En outre, des interventions collectives sont en cours de généralisation au sein des quartiers « arrivants » des maisons d'arrêt. Par ailleurs, le principe des stages de citoyenneté en milieu ouvert a été validé.

De plus, quatre unités dédiées, en plus de celle expérimentée à la maison d'arrêt des hommes de Fresnes, seront opérationnelles début 2016. Enfin, le système de brouillage des établissements pénitentiaires sera renforcé, de même que les effectifs et les moyens alloués au renseignement pénitentiaire.

Les mesures qui tendent à améliorer des conditions de détention, et qui contribuent également à la déradicalisation, sont financées à hauteur de 26 millions d'euros sur trois ans.

Enfin, le Président de la République a annoncé la création de postes supplémentaires au sein du ministère de la justice, notamment au sein de l'administration pénitentiaire.

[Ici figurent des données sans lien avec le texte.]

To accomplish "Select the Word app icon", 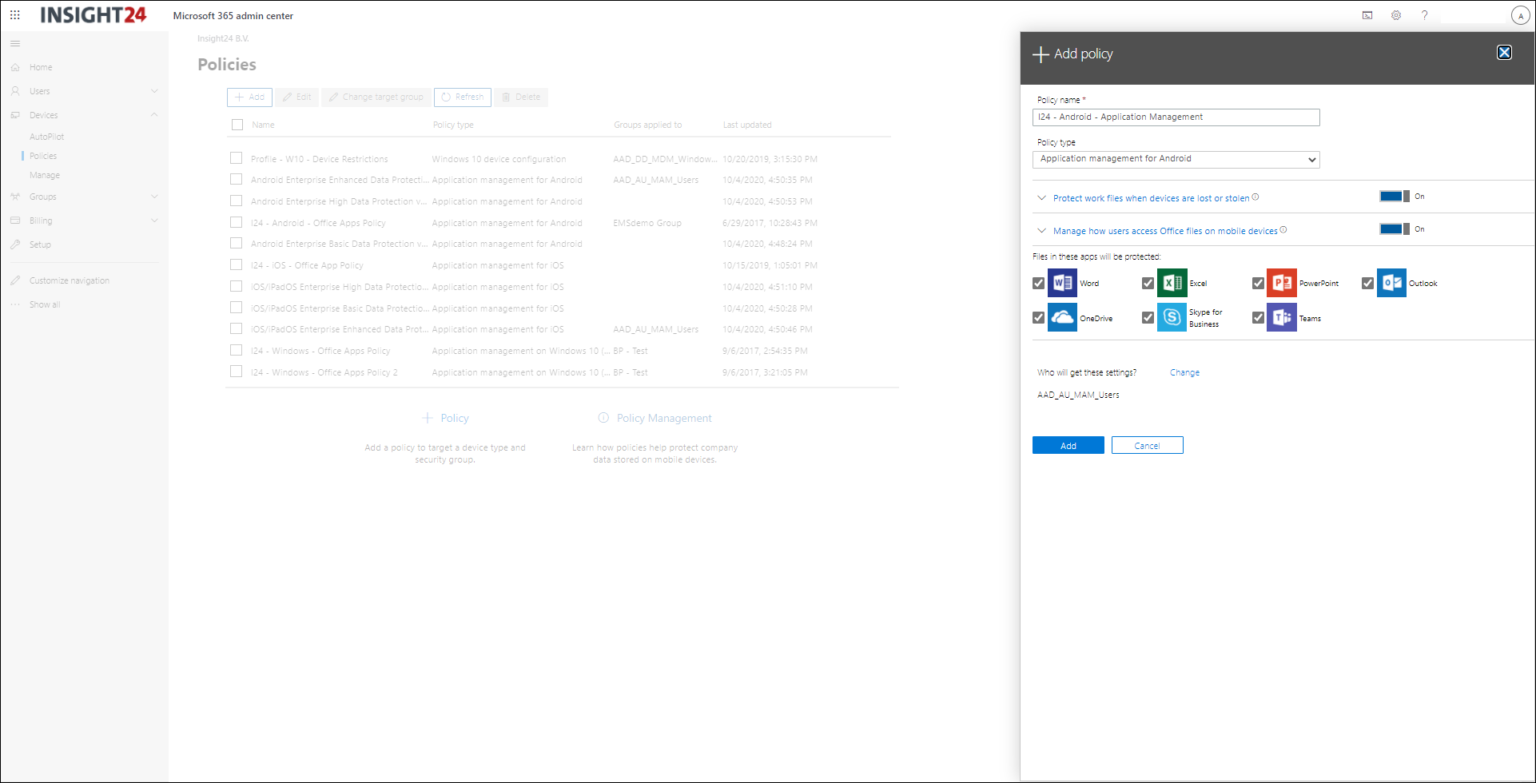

Vous voyez que le très grave problème que vous avez signalé est pris en compte par le ministère de la justice.

Mme la présidente. La parole est à M. Olivier Falorni.

M. Olivier Falorni. Madame la ministre, je vous remercie pour votre réponse. Je prends surtout acte de la décision de Mme la ministre de la justice d'engager la destruction de ces « casinos » : il s'agit d'une décision importante, que je suivrai de près afin que cette déclaration soit, le plus rapidement possible, suivie d'actes. Je l'ai dit : il en va de la sécurité des Français.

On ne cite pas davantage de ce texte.